### To do
- 1) From the Sea-Doo record interview, return the text from "On November 12" up to and including "aboard a BRP Sea-Doo RXT iS 255 watercraft.", copied word for word.
- 2) List every rider named in the Sea-Doo record interview.
- 3) In the Sea-Doo record interview, what total distance did Lagopoulos finish with in his 24-hour record attempt?

### Passage shown
====================

On November 12 (deemed Guinness Book of World Records Day), Sea-Doo racer Eric Lagopoulos’ dreams came true when he broke the world record for the furthest distance traveled on an “aquabike” in 24 hours and the furthest distance traveled on an “aquabike” in six hours aboard a BRP Sea-Doo RXT iS 255 watercraft.
Following Lagopoulos’ record breaking efforts, BRP's Sea-Doo team had the chance to sit down with the new Guinness World Record holder to discuss his attempts. Here is what he had to say…
What records did you break?
The records I broke were for the furthest distance traveled on an “aquabike” in 24 hours and the furthest distance traveled on an “aquabike” in six hours.
What were the previous records?
Breaking these records, I joined the likes of Mike Pagliccia, Juan Felix Bravo, and Dale Vranckx as riders setting new world records in 2009 on Sea‑Doo watercraft.
Pagliccia of Florida set a world record for distance on a personal watercraft by riding his Sea-Doo watercraft 753 miles (1,211 km) in 24 hours to set the new open-water mark two weeks prior.
The previous record for the furthest distance in six hours was set by Dale Vranckx of Ontario, Canada. He set the overall distance record in six hours traveling 266 miles (428 km).
Where did these attempts take place?
We decided to do this around a 20.5-mile loop on the C-54 Canal south of Palm Bay, FL. We chose this location because no matter what, the water always remains flat.
What was the outcome?
The first record was broken around 6:00 a.m. on the morning of November 12; I completed 286 miles (460 km) in six hours. For the record for the furthest distance in 24 hours, after riding for over 17 hours I was satisfied with bettering the previous mark by nearly 100 miles (160 km), and finished with 880 miles (1416 km).
What unit did you ride?
I completed the attempts on a BRP Sea-Doo RXT iS 255 watercraft.
What made you want to do this?
From racing for so many years, I wanted to challenge myself to do something different. I had great support from BRP and I was able to raise money for a great cause.
What was the hardest part of the attempt?
Throughout the entire attempt I battled strong winds, dark skies, scattered rain, wildlife, etc. I’d have to say that the hardest part was riding during the early morning – it was pitch black and very difficult to see.

====================

### Information given
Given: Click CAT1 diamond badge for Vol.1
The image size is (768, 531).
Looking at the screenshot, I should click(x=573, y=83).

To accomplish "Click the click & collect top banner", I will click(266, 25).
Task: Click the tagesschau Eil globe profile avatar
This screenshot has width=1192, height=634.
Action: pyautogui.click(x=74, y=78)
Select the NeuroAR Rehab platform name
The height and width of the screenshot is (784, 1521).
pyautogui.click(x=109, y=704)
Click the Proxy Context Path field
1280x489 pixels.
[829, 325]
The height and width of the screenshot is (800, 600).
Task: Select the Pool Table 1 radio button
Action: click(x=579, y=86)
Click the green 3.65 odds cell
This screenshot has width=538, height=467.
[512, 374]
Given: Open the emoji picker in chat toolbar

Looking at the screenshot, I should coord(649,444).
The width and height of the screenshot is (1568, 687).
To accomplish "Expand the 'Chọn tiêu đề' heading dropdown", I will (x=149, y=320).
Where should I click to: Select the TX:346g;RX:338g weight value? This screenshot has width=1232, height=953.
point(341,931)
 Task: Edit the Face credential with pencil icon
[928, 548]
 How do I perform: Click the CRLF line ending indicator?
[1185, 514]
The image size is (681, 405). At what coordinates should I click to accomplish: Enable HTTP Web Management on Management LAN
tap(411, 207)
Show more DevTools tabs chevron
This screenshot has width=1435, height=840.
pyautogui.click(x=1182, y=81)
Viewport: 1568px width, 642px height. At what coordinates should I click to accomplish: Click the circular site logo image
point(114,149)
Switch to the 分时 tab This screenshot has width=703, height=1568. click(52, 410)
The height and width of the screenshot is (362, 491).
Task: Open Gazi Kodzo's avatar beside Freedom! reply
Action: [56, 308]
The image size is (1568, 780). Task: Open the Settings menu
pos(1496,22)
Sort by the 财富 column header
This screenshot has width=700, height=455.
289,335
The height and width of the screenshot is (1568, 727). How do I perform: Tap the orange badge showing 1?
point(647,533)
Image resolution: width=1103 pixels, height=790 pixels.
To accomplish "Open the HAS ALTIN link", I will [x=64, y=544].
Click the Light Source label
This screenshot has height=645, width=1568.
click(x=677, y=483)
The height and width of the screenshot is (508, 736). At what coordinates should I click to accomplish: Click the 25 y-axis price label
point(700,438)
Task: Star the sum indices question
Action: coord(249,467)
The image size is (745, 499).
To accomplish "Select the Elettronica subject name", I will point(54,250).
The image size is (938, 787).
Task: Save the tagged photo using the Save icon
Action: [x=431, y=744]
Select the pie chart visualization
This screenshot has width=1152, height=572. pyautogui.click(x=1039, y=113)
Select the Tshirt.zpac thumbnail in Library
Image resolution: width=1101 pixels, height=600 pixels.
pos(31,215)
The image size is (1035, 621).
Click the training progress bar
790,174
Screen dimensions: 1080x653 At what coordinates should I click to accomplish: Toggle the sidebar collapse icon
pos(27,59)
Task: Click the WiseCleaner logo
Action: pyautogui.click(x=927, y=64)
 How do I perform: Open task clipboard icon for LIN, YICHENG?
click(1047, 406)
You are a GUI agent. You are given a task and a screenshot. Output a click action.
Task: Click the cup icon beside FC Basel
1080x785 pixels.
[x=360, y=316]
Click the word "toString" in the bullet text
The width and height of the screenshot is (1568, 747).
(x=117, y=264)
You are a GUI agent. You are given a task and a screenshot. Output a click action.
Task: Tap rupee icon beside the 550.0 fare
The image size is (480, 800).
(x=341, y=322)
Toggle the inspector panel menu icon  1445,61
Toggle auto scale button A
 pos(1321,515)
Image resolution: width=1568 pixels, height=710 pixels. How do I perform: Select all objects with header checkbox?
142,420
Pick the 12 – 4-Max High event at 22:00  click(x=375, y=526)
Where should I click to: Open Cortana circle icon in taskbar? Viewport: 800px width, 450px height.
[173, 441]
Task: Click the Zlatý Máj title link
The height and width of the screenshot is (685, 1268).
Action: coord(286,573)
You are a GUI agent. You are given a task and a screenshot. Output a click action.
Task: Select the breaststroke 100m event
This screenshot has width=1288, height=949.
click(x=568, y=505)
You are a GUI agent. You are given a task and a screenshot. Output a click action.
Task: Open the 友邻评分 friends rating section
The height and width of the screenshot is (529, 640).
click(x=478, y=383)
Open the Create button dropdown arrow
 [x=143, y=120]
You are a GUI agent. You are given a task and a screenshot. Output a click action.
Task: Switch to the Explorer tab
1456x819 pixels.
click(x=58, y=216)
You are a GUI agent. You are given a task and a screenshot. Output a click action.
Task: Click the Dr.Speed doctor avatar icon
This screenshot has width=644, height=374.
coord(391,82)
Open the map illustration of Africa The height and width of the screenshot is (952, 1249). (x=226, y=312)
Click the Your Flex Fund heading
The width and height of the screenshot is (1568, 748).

====================

### Task-by-task solutions
- 1)
On November 12 (deemed Guinness Book of World Records Day), Sea-Doo racer Eric Lagopoulos’ dreams came true when he broke the world record for the furthest distance traveled on an “aquabike” in 24 hours and the furthest distance traveled on an “aquabike” in six hours aboard a BRP Sea-Doo RXT iS 255 watercraft.

- 2)
Eric Lagopoulos
Mike Pagliccia
Juan Felix Bravo
Dale Vranckx

- 3) 880 miles (1416 km).